Craving culprit #3: Deprivation: Snowballing off of the last statement, dieters often cut out “bad foods”, however, disallowing certain foods works about as well as suppressing your feelings for years and years… it doesn’t. Because you have to remember what you’re not supposed to think about or what you’re not supposed to eat, it’s always on your mind. Eat what you like in sensible amounts before the cravings start to build up.
Craving culprit #4: Plain ol’ hunger. If it’s been more than a few hours since you ate, it might not be a craving per say, but simple hunger. The difference is hunger is satisfied by any kind of food, where as a craving is only satisfied by one food. So if everything behind the deli case looks good, you’re probably just hungry. Also cravings are like storms, they fizzle and pass. Let the craving sit for a while and if it passes, you know it was just a craving.
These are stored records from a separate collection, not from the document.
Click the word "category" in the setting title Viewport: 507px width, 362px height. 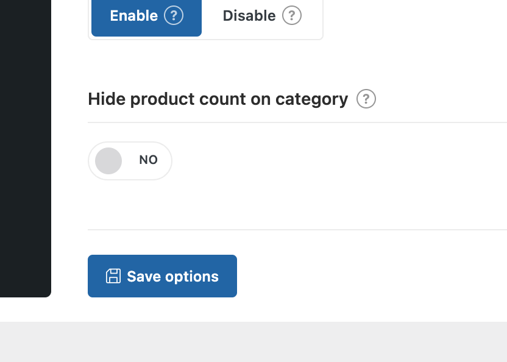311,99
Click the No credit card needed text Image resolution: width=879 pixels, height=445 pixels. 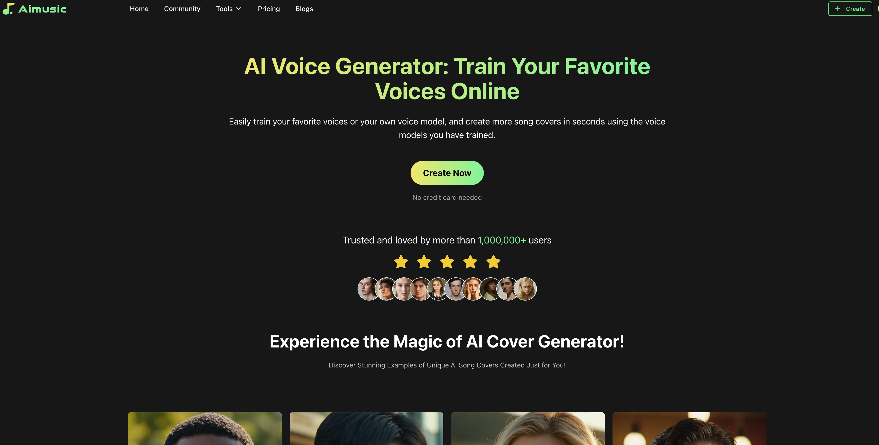click(x=447, y=197)
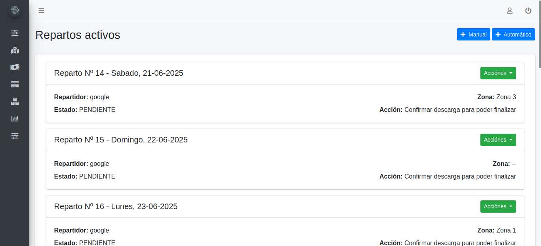The height and width of the screenshot is (246, 541).
Task: Click the Reparto Nº 14 card header title
Action: pyautogui.click(x=118, y=73)
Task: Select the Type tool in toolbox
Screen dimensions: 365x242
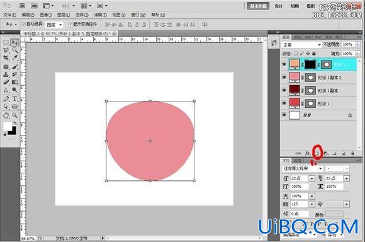Action: click(x=14, y=98)
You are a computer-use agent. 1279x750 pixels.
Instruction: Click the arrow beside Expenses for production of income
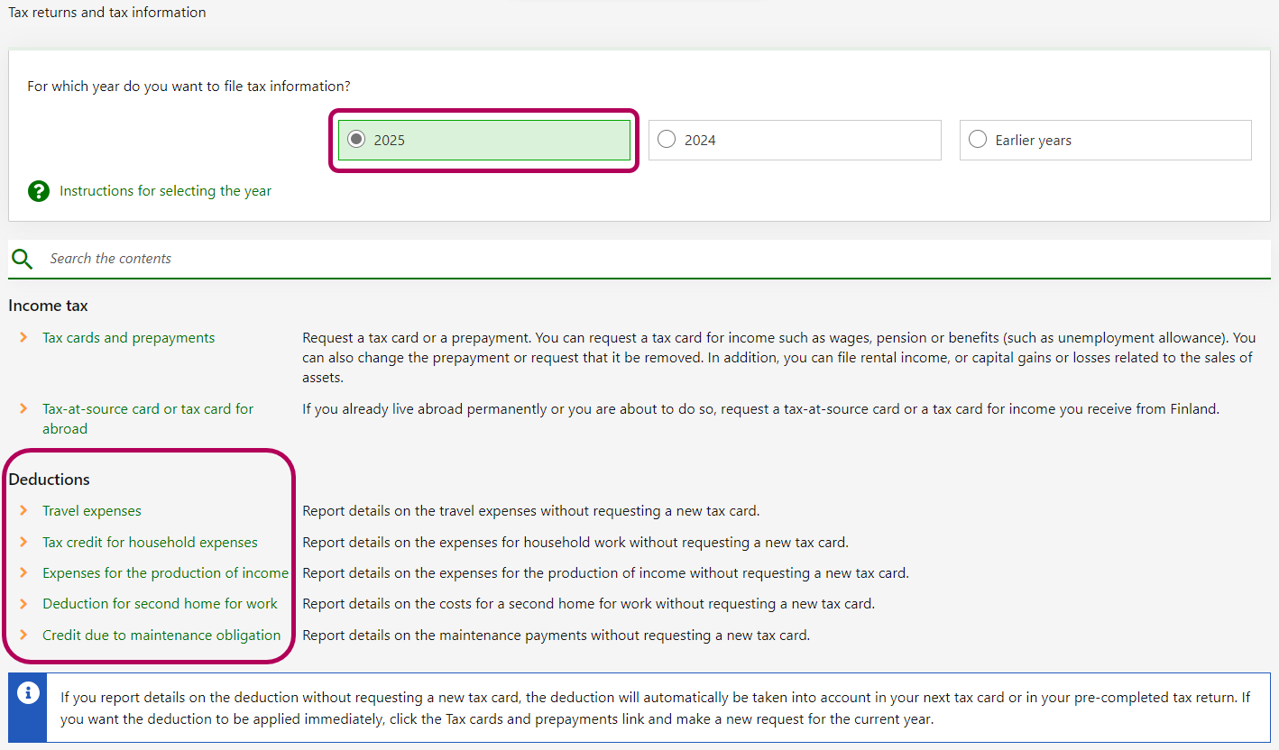pos(23,573)
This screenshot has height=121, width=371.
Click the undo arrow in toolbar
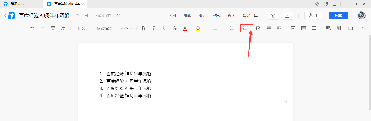32,28
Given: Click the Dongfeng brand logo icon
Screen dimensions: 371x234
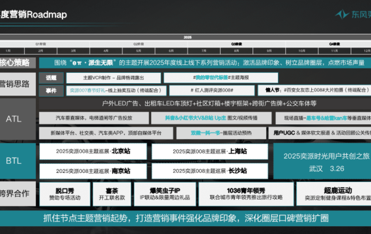Looking at the screenshot, I should 342,14.
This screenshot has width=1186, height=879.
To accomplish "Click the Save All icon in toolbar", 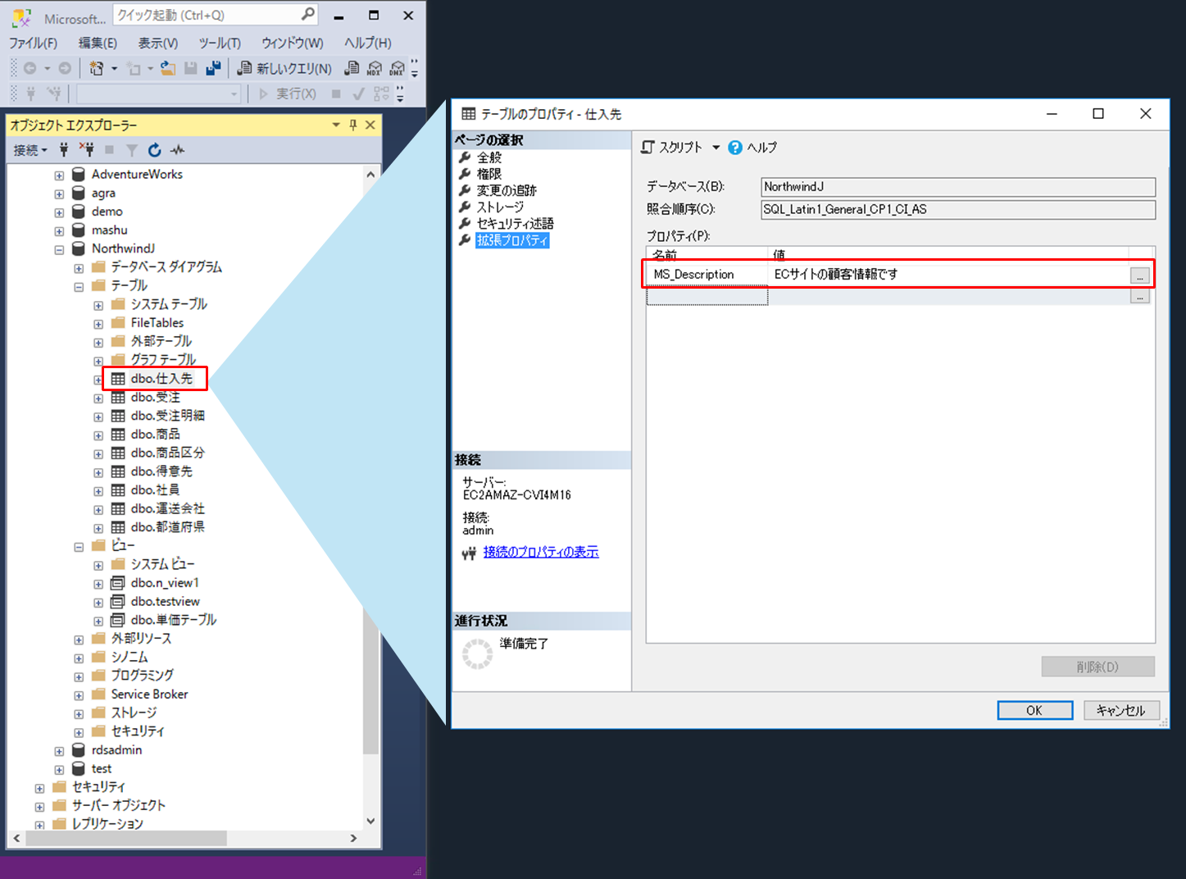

The majority of the time we view cravings as emergencies. So instead of getting swept up into the “I need it now” mindset, tell yourself you can have that craving in 30 minutes… chances are when that 30 minutes passes you will have forgotten all about it. If not, then go ahead and treat yourself but sparingly. Remember, don’t ignore your body’s signals. We don’t want this to turn into a snowball effect, and before you know it, you’ve gone through the whole box of chips a’hoy. Hey… it’s happened to the best of us.